_Work item_: Of the lines listed below, return exactly those that run from the line containing "Select the 'Ready" through the line containing "Instruction: Click the red SELL 13.90 button", both included.

_Listed records_:
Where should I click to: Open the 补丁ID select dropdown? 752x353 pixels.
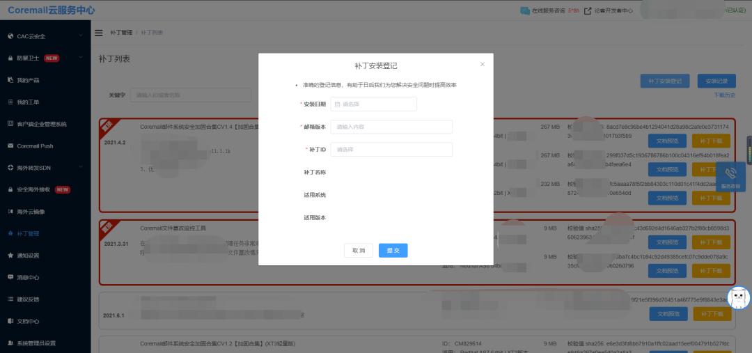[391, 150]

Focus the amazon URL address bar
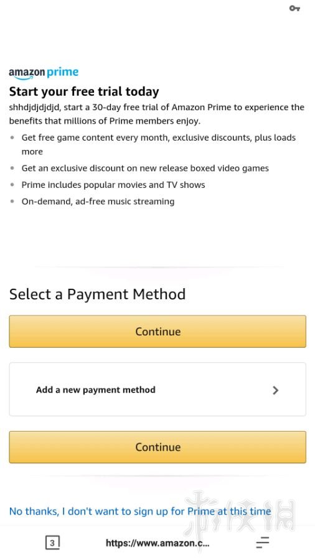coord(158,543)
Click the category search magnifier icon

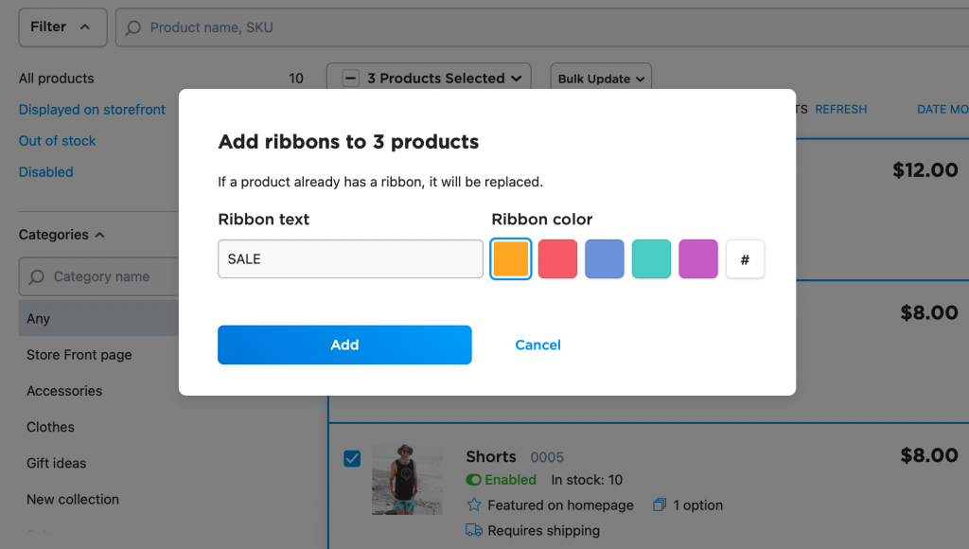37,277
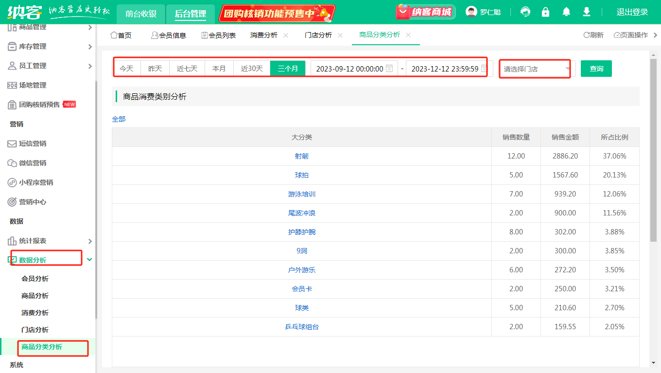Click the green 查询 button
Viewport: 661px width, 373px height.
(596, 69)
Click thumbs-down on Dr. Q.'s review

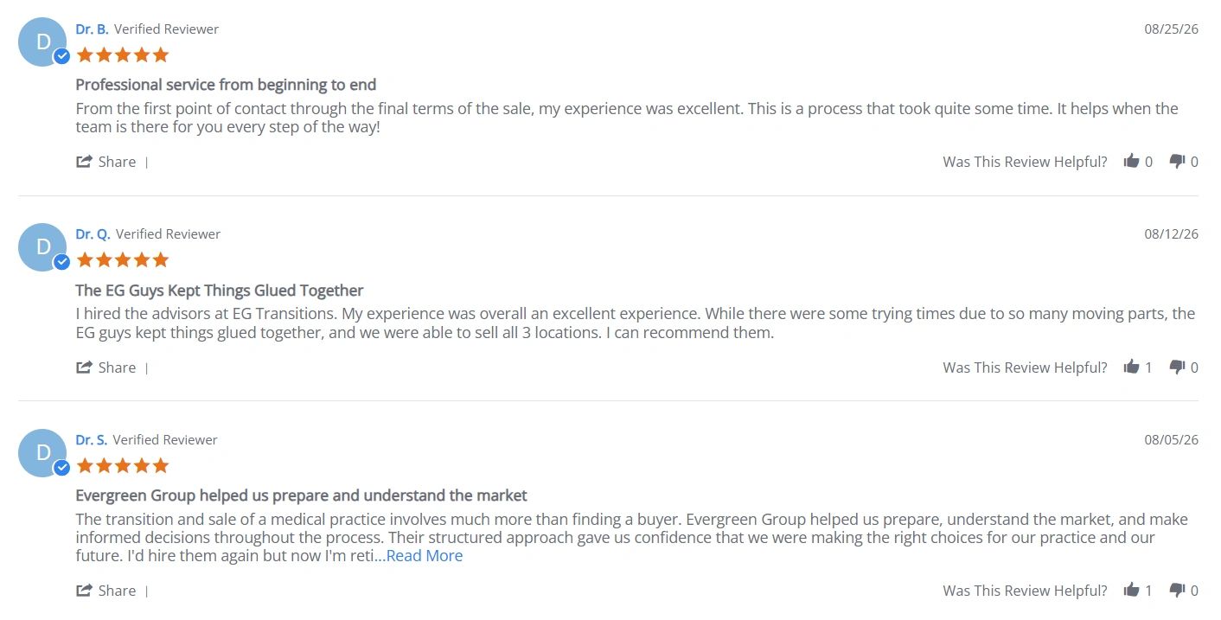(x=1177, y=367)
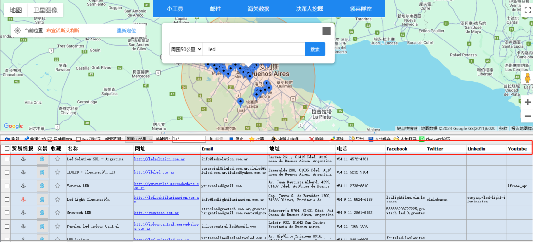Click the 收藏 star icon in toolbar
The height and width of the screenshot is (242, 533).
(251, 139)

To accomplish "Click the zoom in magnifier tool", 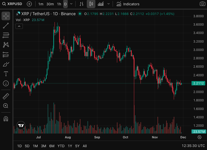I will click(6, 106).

...

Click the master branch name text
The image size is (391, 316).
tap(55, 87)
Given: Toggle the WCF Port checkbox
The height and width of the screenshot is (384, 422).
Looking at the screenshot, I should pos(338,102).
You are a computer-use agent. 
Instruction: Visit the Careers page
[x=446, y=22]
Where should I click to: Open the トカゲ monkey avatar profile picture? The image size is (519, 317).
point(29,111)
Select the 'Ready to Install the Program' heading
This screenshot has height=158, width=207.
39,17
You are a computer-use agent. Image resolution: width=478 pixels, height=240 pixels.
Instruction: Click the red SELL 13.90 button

==

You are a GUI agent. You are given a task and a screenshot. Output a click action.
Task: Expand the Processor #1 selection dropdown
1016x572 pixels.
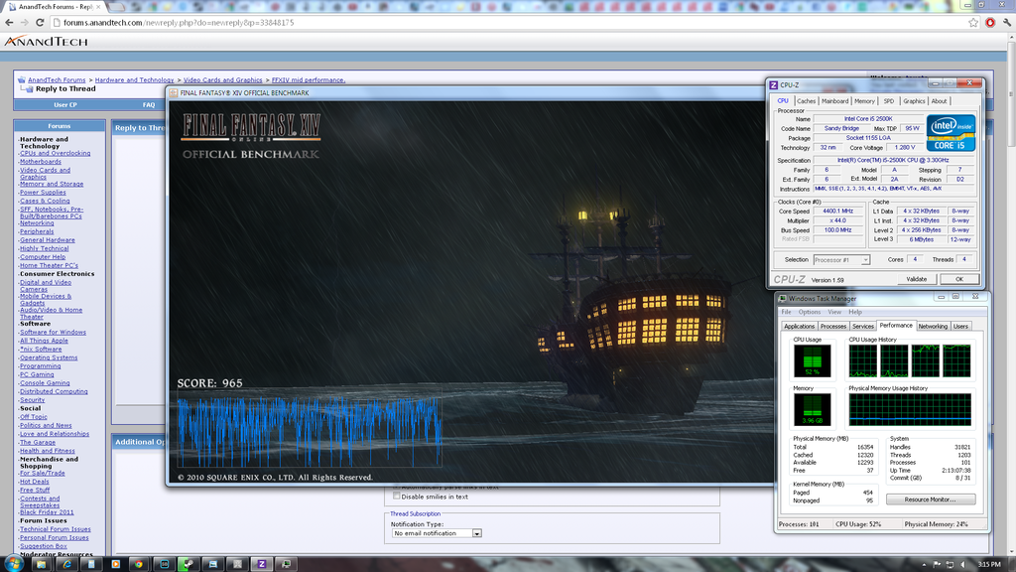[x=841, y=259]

_Solution to the exercise_:
Select the 'Ready to Install the Program' heading
This screenshot has height=158, width=207.
39,17
You are a computer-use agent. Image resolution: width=478 pixels, height=240 pixels.
Instruction: Click the red SELL 13.90 button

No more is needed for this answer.